Mrs. Solmon placed the time at about 5:30 a.m. when a man began beating on her door saying, “help, help, he is beating me to death.” This lasted about ten minutes, she took her children to the rear of the house. When the police arrived she went out and saw the front of her house. At the trial she was able to identify a picture of her bloody front door.
The first officer to arrive on the scene was Damon Lowe. As he approached the house he looked to the house where he observed a white male entering the driver’s side of a white Oldsmobile parked in the driveway. He pulled into the driveway and noticed that the front door and porch of the house directly to his left were covered with blood. The white car had blood on its front door and all *155he could see was one person, later identified as Phipps.

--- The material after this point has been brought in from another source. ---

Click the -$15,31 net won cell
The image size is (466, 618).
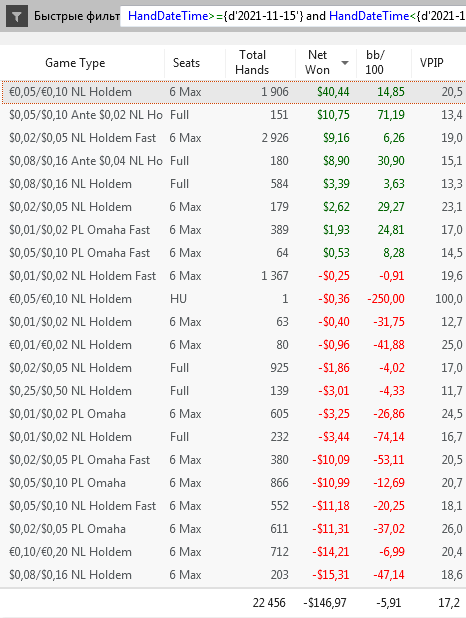click(331, 575)
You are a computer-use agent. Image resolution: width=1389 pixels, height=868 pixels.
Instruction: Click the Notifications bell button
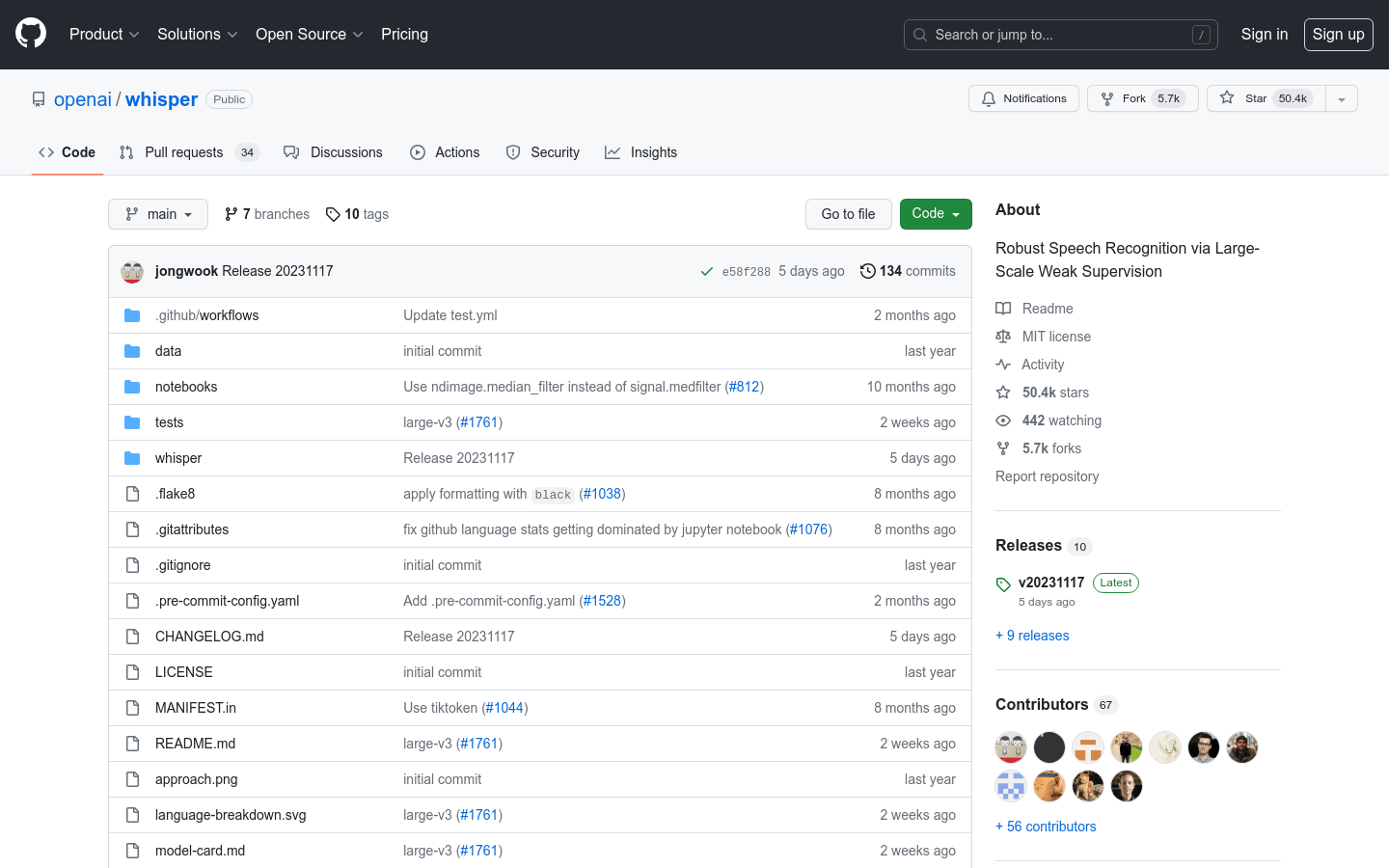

Officer Lowe asked Phipps what was going on. Phipps replied that there was a gentleman in the car that he was trying- to take to the emergency room, — that he (Phipps) had been driving down the road and saw a fight, — that someone was beating this man, and he stopped to help him. Officer Lowe looked in the car and saw the man later identified as Mr. Presson. Presson was naked except for a pair of black bikini underwear. He was covered with blood and some grass. Officer Lowe could see Mr. Presson’s forehead and that a portion of his brain was exposed. Lying on top of his leg and hip area was a wooden stick like a sledge-hammer handle which was split and under one black glove covered with blood. Later the other glove was found on the back floorboard of the Oldsmobile. Lowe asked Phipps about his automobile and was told it was beside the house, but Lowe could not see another vehicle. The officer interrupted his investigation to check on the ambulance, then he again asked Phipps if he had any idea of the victim’s name. Phipps stated that his last name was Presson, that his wife had been living with him. Phipps was also covered with blood,- sweating profusely and appeared exhausted. He did not appear intoxicated and was coherent.
Officer Lowe and an off-duty officer found Phipps’ truck parked on a graveled lot beside some school buses. It was not parked in a manner that one could see the front of the Solmons’ house or where one would stop on the side of the road to offer help.
Investigator Riggins, of the Sheriffs office testified consistently with the other state witnesses. He was questioned more in detail regarding the location of the defendant’s truck and the victim’s home. Mr. Riggins also described the items found inside the defendant’s truck.
Mr. Lindy Walker and his wife, Patsy Walker, lived next to the Solmons. They were awakened at approximately 5:00 a.m. by the activities at Mrs. Solmon’s. Their testimony was consistent with that of their neighbors.
The jury heard the testimony of experts for both the state and the defense, the argument of the attorneys as well as the court’s charge, then retired to deliberate. The jury returned to the courtroom with its verdict of guilty of murder in the first degree, which was accepted and approved by the trial court.
From my review of the record, I find that the evidence; both direct and circumstantial, is overwhelmingly sufficient for any rational trier of fact to find beyond a reasonable doubt that this defendant is guilty of an intentional, deliberately premeditated murder in the first degree for the crime charged. He did not plead insanity, nor did any of the experts find him entitled to such a defense. See Jackson v. Virginia, 443 U.S. 307, 99 S.Ct. 2781, 61 L.Ed.2d 560 (1979); State v. Duncan, 698 S.W.2d 63 (Tenn.1985); Rule 13(e), T.R.A.P.
Having reviewed State v. Shelton, 854 S.W.2d at 117, and relative past Tennessee cases, I find that the overwhelming facts of the case and the defendant’s “disavowal” of the insanity defense did not require that the trial court have given jury instructions on diminished capacity.
For the reasons heretofore stated, I find no.merit in issues one and two.
I am of the opinion that issues three and four, as presented under the facts in this record, are without merit. See Rule 36(b) T.R.A.P.